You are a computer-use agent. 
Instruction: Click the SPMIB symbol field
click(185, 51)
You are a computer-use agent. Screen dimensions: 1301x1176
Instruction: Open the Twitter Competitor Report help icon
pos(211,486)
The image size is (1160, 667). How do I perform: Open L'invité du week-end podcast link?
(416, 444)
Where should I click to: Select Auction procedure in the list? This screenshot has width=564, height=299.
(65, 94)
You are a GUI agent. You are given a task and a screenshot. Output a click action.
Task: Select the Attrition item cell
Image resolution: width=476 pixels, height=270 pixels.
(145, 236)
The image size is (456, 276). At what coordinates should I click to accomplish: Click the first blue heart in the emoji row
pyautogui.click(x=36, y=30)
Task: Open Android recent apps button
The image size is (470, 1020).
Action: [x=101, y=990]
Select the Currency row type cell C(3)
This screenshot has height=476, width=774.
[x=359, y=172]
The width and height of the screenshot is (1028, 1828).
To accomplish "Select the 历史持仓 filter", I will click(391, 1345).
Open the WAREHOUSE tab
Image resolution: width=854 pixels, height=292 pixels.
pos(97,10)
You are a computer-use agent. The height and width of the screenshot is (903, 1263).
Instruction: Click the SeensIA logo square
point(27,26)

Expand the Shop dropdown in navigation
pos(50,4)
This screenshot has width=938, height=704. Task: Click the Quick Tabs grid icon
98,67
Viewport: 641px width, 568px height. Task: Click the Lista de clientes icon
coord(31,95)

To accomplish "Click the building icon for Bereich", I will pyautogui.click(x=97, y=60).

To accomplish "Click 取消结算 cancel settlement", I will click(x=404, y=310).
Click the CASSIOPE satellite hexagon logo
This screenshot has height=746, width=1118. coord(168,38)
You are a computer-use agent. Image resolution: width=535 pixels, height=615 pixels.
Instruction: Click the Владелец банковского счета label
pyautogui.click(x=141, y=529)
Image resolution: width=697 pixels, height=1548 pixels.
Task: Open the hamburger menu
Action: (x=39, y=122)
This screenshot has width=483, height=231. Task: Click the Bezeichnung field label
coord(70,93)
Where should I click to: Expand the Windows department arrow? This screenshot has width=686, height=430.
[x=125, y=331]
########
ACTIVITY
All of the entries above must be output word for word.

OUTPUT FOR THIS TASK
You are a computer-use agent. 
Instruction: Click the SPMIB symbol field
click(185, 51)
You are a computer-use agent. Screen dimensions: 1301x1176
Instruction: Open the Twitter Competitor Report help icon
pos(211,486)
The image size is (1160, 667). How do I perform: Open L'invité du week-end podcast link?
(416, 444)
Where should I click to: Select Auction procedure in the list? This screenshot has width=564, height=299.
(65, 94)
You are a GUI agent. You are given a task and a screenshot. Output a click action.
Task: Select the Attrition item cell
Image resolution: width=476 pixels, height=270 pixels.
(145, 236)
The image size is (456, 276). At what coordinates should I click to accomplish: Click the first blue heart in the emoji row
pyautogui.click(x=36, y=30)
Task: Open Android recent apps button
The image size is (470, 1020).
Action: [x=101, y=990]
Select the Currency row type cell C(3)
This screenshot has height=476, width=774.
[x=359, y=172]
The width and height of the screenshot is (1028, 1828).
To accomplish "Select the 历史持仓 filter", I will click(391, 1345).
Open the WAREHOUSE tab
Image resolution: width=854 pixels, height=292 pixels.
pos(97,10)
You are a computer-use agent. The height and width of the screenshot is (903, 1263).
Instruction: Click the SeensIA logo square
point(27,26)

Expand the Shop dropdown in navigation
pos(50,4)
This screenshot has width=938, height=704. Task: Click the Quick Tabs grid icon
98,67
Viewport: 641px width, 568px height. Task: Click the Lista de clientes icon
coord(31,95)

To accomplish "Click the building icon for Bereich", I will pyautogui.click(x=97, y=60).

To accomplish "Click 取消结算 cancel settlement", I will click(x=404, y=310).
Click the CASSIOPE satellite hexagon logo
This screenshot has height=746, width=1118. coord(168,38)
You are a computer-use agent. Image resolution: width=535 pixels, height=615 pixels.
Instruction: Click the Владелец банковского счета label
pyautogui.click(x=141, y=529)
Image resolution: width=697 pixels, height=1548 pixels.
Task: Open the hamburger menu
Action: (x=39, y=122)
This screenshot has width=483, height=231. Task: Click the Bezeichnung field label
coord(70,93)
Where should I click to: Expand the Windows department arrow? This screenshot has width=686, height=430.
[x=125, y=331]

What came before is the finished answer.